Thursday, October 1, 2009

'Heartsick' by Chelsea Cain, 9/29/09

This is the first book review I have written since high school, so it's completely amateur.  I am a newbie at this and hope to get better the more I do it.

The main character in the story is Detective Archie Sheridan. Not only did he spend 10 years trying to capture The Beauty Killer, he became her last victim. You read that right, HER last victim… and the only one she let live. For reasons unknown, Gretchen Lowell turns herself in to save his life.


A couple years later, high school girls are being murdered in Portland, Oregon. Detective Sheridan is now addicted to pain killers and weekly visits with Gretchen. He is taken off medical leave to lead a new task force to find the killer of the high school girls. The catch is that Susan Ward, a reporter, gets to be with him, follow the investigation and write a series of articles all about Sheridan.

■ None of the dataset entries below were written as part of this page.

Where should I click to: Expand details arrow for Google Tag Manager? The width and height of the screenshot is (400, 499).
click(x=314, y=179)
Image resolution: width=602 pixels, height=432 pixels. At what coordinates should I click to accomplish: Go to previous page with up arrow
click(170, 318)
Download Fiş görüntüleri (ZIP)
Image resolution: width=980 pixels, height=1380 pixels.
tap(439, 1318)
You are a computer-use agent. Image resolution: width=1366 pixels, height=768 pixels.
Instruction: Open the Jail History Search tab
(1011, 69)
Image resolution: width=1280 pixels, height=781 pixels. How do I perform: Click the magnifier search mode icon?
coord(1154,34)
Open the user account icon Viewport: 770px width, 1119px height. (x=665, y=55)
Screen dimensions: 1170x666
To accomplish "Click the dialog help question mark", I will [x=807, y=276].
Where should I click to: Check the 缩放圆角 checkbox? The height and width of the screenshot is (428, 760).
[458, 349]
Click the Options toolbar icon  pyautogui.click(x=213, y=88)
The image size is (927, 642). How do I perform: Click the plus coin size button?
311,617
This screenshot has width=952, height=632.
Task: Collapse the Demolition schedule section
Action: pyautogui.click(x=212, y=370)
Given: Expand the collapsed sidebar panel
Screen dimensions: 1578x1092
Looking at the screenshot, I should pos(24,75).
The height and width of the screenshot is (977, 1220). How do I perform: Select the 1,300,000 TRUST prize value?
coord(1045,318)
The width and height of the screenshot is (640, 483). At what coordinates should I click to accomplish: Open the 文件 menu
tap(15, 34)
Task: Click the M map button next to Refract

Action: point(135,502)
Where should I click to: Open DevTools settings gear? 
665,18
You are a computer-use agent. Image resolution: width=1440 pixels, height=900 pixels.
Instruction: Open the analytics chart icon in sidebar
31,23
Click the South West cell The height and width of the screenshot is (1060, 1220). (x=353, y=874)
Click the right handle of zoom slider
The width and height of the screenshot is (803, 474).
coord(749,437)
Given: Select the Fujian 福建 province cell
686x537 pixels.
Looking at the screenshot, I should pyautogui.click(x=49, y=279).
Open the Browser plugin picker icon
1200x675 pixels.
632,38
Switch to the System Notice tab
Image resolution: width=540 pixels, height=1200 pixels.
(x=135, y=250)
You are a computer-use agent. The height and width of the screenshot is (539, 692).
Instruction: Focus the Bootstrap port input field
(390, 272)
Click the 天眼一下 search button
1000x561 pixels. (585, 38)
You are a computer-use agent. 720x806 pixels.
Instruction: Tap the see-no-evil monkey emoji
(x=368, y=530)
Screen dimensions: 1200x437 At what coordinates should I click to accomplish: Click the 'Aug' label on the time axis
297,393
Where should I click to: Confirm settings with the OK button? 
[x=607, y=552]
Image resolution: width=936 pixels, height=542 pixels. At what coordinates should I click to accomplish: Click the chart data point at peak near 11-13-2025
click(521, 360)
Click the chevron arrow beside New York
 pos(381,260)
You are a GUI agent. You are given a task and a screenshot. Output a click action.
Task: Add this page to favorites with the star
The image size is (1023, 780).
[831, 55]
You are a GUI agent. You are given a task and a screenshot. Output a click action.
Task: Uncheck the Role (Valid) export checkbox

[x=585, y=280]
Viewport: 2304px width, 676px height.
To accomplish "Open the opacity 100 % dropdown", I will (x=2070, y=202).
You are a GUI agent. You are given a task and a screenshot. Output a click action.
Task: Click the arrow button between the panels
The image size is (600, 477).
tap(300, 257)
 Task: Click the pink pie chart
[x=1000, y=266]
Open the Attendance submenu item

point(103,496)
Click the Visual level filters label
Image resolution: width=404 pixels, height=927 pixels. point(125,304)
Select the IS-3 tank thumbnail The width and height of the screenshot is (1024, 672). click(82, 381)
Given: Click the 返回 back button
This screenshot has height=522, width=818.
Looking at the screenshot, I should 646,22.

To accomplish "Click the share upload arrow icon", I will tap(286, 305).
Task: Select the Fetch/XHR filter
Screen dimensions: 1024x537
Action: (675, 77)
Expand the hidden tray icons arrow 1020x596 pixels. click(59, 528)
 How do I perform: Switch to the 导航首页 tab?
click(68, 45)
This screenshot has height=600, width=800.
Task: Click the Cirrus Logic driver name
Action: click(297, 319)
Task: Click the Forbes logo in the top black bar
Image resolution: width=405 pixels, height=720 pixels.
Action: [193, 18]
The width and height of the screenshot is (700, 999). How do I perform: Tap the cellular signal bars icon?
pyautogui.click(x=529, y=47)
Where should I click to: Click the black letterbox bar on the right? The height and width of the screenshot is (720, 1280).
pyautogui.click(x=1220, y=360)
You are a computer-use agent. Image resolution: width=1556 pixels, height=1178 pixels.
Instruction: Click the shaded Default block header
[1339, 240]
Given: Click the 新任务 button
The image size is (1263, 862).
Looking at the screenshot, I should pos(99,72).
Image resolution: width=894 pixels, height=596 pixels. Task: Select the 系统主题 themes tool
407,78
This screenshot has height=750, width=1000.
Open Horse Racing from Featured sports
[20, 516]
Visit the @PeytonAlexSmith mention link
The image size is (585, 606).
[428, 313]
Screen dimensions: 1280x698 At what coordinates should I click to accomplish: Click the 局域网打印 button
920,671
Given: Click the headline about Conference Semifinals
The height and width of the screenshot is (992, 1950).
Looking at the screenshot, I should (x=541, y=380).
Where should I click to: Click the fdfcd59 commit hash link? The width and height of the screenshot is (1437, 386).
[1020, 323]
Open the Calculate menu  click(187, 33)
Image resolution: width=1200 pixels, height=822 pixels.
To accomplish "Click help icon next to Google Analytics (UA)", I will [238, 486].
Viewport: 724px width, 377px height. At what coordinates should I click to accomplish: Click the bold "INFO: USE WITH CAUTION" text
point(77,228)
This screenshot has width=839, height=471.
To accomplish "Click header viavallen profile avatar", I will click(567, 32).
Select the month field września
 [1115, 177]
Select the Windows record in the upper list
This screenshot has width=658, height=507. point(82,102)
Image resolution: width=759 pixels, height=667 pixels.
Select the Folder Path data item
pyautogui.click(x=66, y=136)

Throughout the book the characters are forced to look into their pasts to save more girls from being murdered in the future.

This book was original in the fact that the lead serial killer is female. Gretchen has the ability to bend people to her will without them even realizing it, including Detective Sheridan. The bond between Gretchen and Sheridan is creepy, yet you want to understand what happened as she was torturing him while she held him captive for 10 days that caused him to almost need her after the fact.

Susan Ward seems to be a random person at the beginning of the book, but by the end you want to kick yourself for not seeing her role in the first place. She is feisty and outgoing, doesn’t take ‘no’ for an answer. She does what she needs to in order to get her story.

Many stories you see or shows you watch are all about the technical jargon relating to time and cause of death and the motive of the killer. The major purpose of the story, for me at least, was that the characters connections to each other were more important than the number of people that Gretchen had killed and more important than a time line of death. ‘Heartsick’ was nonstop from the beginning. I couldn’t put it down so I read it in one day.

What I didn’t really like, or at least am not used too, is the lack of total background to one or more of the characters. You don’t really get a sense that you know any of them by the end. However, I think that’s part of the point, you aren’t supposed to truly know any of them.

This is the first in a series of novels. Although I can see where the story could go from the end of this book, I don’t think it needs more for people to enjoy it. It stands well on its own. But, because I like series, I imagine that I will eventually read all of them in time.